**GOAL OF THE EXERCISE**
An exact transcript of all the records is required, with nothing left out.

**Pixel coordinate grounding data**
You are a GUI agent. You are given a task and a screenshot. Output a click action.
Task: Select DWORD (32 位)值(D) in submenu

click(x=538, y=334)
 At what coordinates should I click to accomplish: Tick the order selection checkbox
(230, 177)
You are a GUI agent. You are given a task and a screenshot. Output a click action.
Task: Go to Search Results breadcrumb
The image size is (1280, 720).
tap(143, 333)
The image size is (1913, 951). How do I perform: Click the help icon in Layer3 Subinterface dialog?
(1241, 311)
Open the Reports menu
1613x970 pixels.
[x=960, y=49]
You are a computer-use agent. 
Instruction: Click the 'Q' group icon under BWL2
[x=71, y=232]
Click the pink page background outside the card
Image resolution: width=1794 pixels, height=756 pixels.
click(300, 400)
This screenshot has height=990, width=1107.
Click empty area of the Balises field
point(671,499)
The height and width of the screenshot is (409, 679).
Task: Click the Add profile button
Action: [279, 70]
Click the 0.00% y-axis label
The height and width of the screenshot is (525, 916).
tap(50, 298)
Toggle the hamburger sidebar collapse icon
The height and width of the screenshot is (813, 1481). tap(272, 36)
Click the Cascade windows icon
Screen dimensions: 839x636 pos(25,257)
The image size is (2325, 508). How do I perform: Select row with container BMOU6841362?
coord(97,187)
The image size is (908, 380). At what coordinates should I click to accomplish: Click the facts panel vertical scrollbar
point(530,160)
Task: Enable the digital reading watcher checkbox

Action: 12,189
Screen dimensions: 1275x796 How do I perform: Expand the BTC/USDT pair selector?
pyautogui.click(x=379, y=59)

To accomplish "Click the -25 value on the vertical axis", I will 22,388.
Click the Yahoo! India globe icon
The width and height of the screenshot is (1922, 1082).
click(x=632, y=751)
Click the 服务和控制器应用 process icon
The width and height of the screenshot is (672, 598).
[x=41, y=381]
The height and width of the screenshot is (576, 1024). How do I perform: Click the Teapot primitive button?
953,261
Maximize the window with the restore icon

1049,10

**SOLUTION FOR THIS TASK**
You are a GUI agent. You are given a task and a screenshot. Output a click action.
Task: Select DWORD (32 位)值(D) in submenu

click(x=538, y=334)
 At what coordinates should I click to accomplish: Tick the order selection checkbox
(230, 177)
You are a GUI agent. You are given a task and a screenshot. Output a click action.
Task: Go to Search Results breadcrumb
The image size is (1280, 720).
tap(143, 333)
The image size is (1913, 951). How do I perform: Click the help icon in Layer3 Subinterface dialog?
(1241, 311)
Open the Reports menu
1613x970 pixels.
[x=960, y=49]
You are a computer-use agent. 
Instruction: Click the 'Q' group icon under BWL2
[x=71, y=232]
Click the pink page background outside the card
Image resolution: width=1794 pixels, height=756 pixels.
click(300, 400)
This screenshot has height=990, width=1107.
Click empty area of the Balises field
point(671,499)
The height and width of the screenshot is (409, 679).
Task: Click the Add profile button
Action: [279, 70]
Click the 0.00% y-axis label
The height and width of the screenshot is (525, 916).
tap(50, 298)
Toggle the hamburger sidebar collapse icon
The height and width of the screenshot is (813, 1481). tap(272, 36)
Click the Cascade windows icon
Screen dimensions: 839x636 pos(25,257)
The image size is (2325, 508). How do I perform: Select row with container BMOU6841362?
coord(97,187)
The image size is (908, 380). At what coordinates should I click to accomplish: Click the facts panel vertical scrollbar
point(530,160)
Task: Enable the digital reading watcher checkbox

Action: 12,189
Screen dimensions: 1275x796 How do I perform: Expand the BTC/USDT pair selector?
pyautogui.click(x=379, y=59)

To accomplish "Click the -25 value on the vertical axis", I will 22,388.
Click the Yahoo! India globe icon
The width and height of the screenshot is (1922, 1082).
click(x=632, y=751)
Click the 服务和控制器应用 process icon
The width and height of the screenshot is (672, 598).
[x=41, y=381]
The height and width of the screenshot is (576, 1024). How do I perform: Click the Teapot primitive button?
953,261
Maximize the window with the restore icon

1049,10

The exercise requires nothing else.